Implementing these validation strategies ensures experimental reproducibility and data reliability across different research applications.

How might bispecific antibody technology evolve to address current limitations in cancer therapy?

The future of bispecific antibody technology is likely to evolve along several promising paths to address current limitations:

• Next-generation designs:

  • BsAbs with extended half-lives and improved pharmacokinetic profiles

  • Enhanced stability and prolonged circulation to enable less frequent dosing

  • Incorporation of bispecific T-cell engagers and dual-affinity retargeting platforms

• Trispecific antibody development:

  • Targeting two different cancer-associated antigens simultaneously

  • Providing additional co-stimulatory signals to prevent T-cell exhaustion

  • Particularly relevant for multiple myeloma treatment approaches

• Tumor microenvironment focus:

  • Improved understanding of the dynamic interplay between immune cells, stromal components, and tumor cells

  • Design of therapeutic strategies that can navigate the complexities of the tumor microenvironment

  • BsAbs targeting both tumor cells and immunosuppressive elements

• Addressing resistance mechanisms:

  • Development of sequential therapy strategies as resistance to BsAbs is anticipated

  • Optimization of BsAb positioning within current treatment landscapes

  • Combined approaches targeting multiple resistance pathways

• Expanded therapeutic applications:

  • Growth beyond oncology into autoimmune, inflammatory, and infectious disease areas

  • Novel target combinations beyond currently explored pathways

  • Application in diseases with complex pathogenic mechanisms

What methodological innovations are enhancing bispecific antibody manufacturing efficiency?
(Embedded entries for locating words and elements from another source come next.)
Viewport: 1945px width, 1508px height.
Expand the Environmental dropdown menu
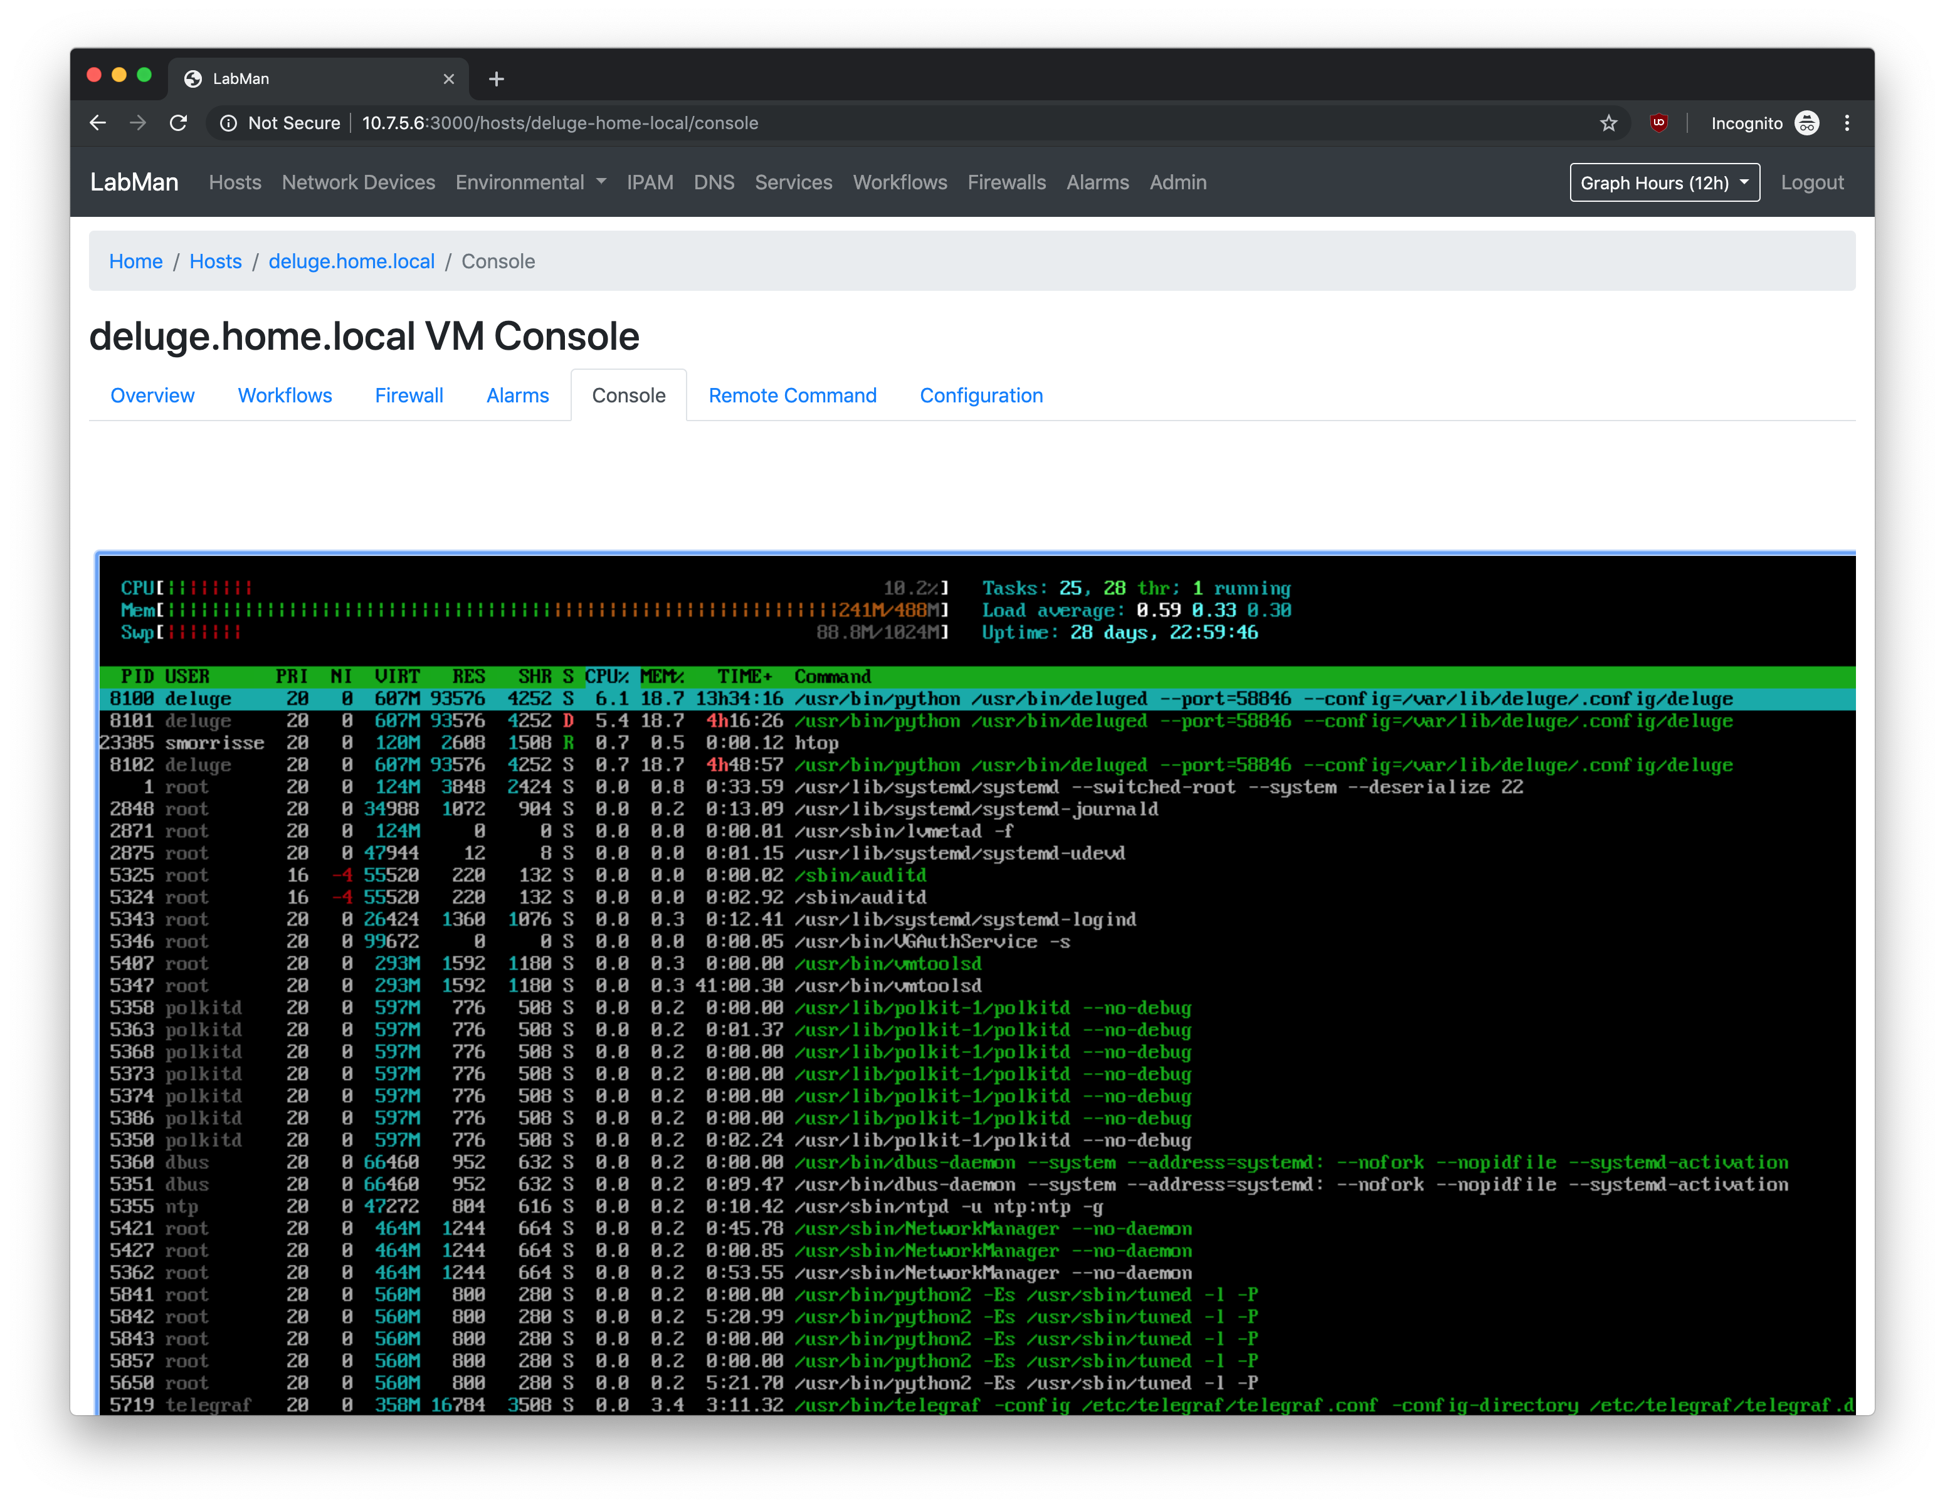click(531, 182)
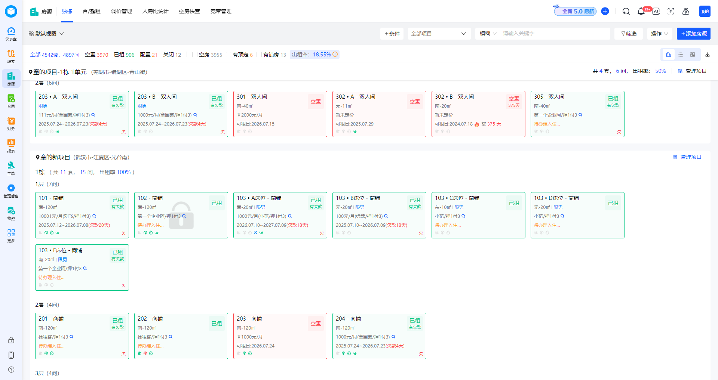Check the 空房 filter checkbox

195,55
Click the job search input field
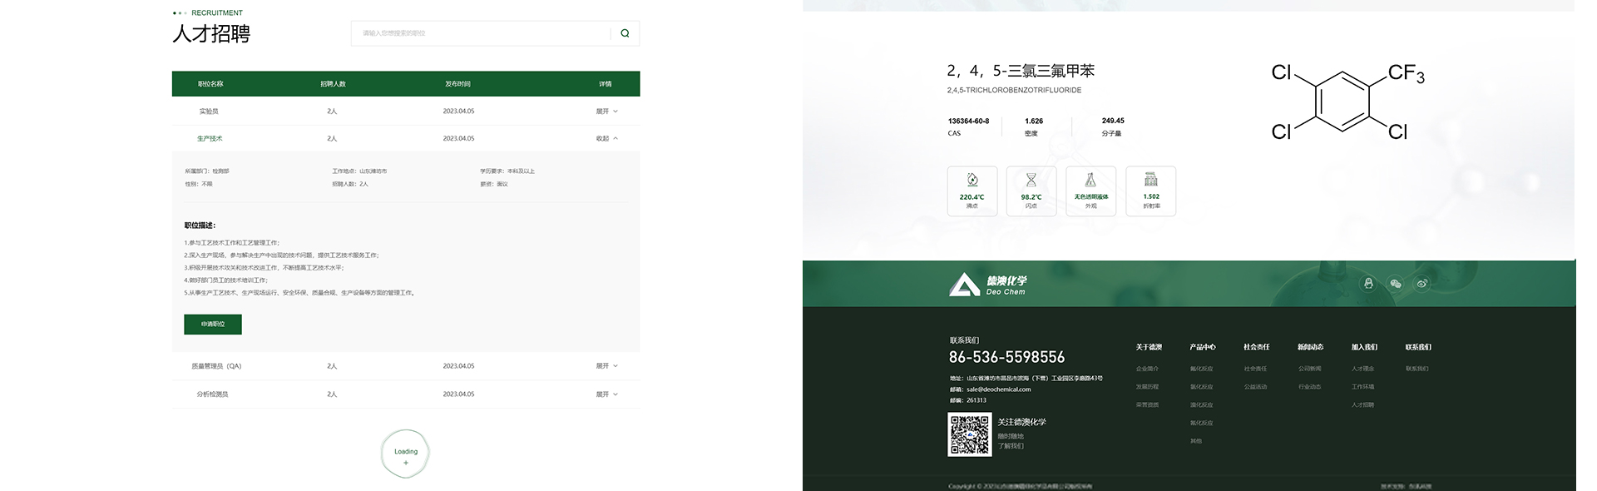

Several technological advancements have significantly improved the manufacturing efficiency of bispecific antibodies:

• "Knobs-into-holes" technology:

  • Mutations altering the physical structure of CH3 domains on heavy chains

  • Creates "knobs" on one heavy chain that fit into "holes" on the other

  • Facilitates desired heterodimerization and improves assembly efficiency

• CrossMab technology:

  • Induces crossover of heavy chain and light chain domains within one Fab region

  • Forces specific structural orientation during antibody assembly

  • Significantly improves correct pairing efficiency

• Multi-Fab configuration innovations:

  • Engineering antibodies containing more than two Fab regions

  • Creating bivalent binding to increase affinity (e.g., glofitamab with 2:1 structure)

  • Optimizing spatial orientation through "head-to-tail" configurations using flexible linkers

• Production platform advancements:

  • Single-cell systems programmed to generate specific heavy and light chain combinations

  • Controlled expression systems to regulate chain production ratios

  • Advanced purification methods to isolate correctly assembled BsAbs

These manufacturing innovations have been critical in enabling the clinical development of bispecific antibodies, with ongoing research focused on further improving design efficiency and production yields.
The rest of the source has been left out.